No one's blaming Stern. They're blaming Crawford. And I know you know that was BS. I mean come on, did you really want the game to come down to that call? I was expecting a preview of the WCF. Weren't you?


----------



## t1no (Jul 10, 2005)

ezealen said:


> No one's blaming Stern. They're blaming Crawford. And I know you know that was BS. I mean come on, did you really want the game to come down to that call? I was expecting a preview of the WCF. Weren't you?


I wasn't talking about the call and please read every post in the thread about Joy Crawford.


----------



## FreeMason Jr. (Jul 12, 2004)

t1no said:


> I wasn't talking about the call and please read every post in the thread about Joy Crawford.


I saw there was a few doing it, but it most definitely wasn't "most posters". That's just ridiculous.


----------



## t1no (Jul 10, 2005)

t1no said:


> Some NBA fans blamed Stern after watching the finals last year and most posters in the general forum called that theory crazy :lol: and now i see people blaming Stern for what happen with Duncan. That's just too funny.

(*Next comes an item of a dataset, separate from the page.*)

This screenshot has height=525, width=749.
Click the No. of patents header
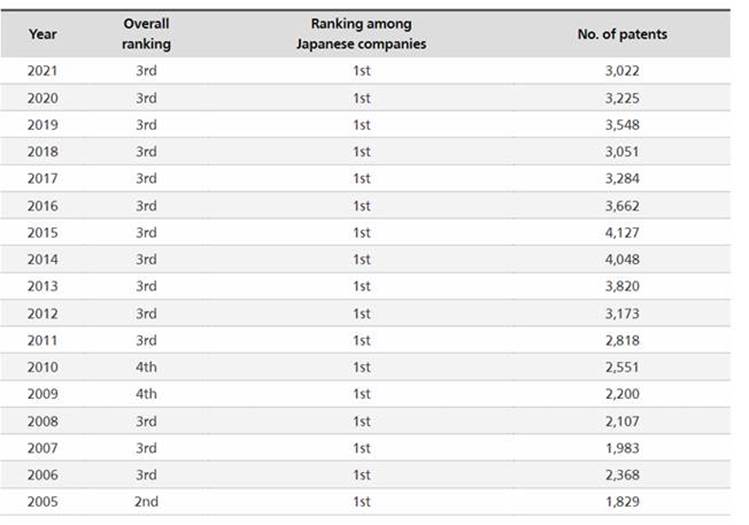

ezealan what are you smoking? 
"people blaming Stern" 
"most posters in the general forum called that theory crazy" that was last year in the finals.


----------



## FreeMason Jr. (Jul 12, 2004)

t1no said:


> ezealan what are you smoking?
> "people blaming Stern"
> "most posters in the general forum called that theory crazy" that was last year in the finals.


My bad. And I don't mean to jump on you either. I'm just so p'ed off at that call. 

Let's just hope that no WCF game will be like this. I want to see the best team win. Not Crawford making a mockery of the game.

As for a little trash talk though, even without duncan, dallas could still barely put the spurs away:biggrin:


----------



## mavsmania41 (Mar 27, 2005)

I thought the Spurs were playing really well today. I still have a bit of concern when the Mavs play Phx or Sa. I even cringe at the thought of Dallas playing Houston in the 2nd round. The T-mac factor is enough to put a scare even in a die hard mavs fan.


----------



## Jet (Jul 1, 2005)

Yeah so.. I thought Crawford hated the Mavs.. dear Lord, that was not an ejection. Im sad Duncan got ejected because it would probably have been a better game had he stayed, but I suppose I didnt see the second half anyways...

Oh yeah, and so much for the main guys only playing 25 minutes huh?


----------



## mavsmania41 (Mar 27, 2005)

Has anyone noticed the past like 10 games Dirk's rebounding has been way down.


----------



## croco (Feb 14, 2005)

mavsmania41 said:


> Has anyone noticed the past like 10 games Dirk's rebounding has been way down.


We've been discussing it in another thread.

I thought both teams were playing well but not showing all although everyone knew that they were not going to give a game like that away. 

The ejection was really funny, maybe Popovich should have just walked away with Duncan after that.


----------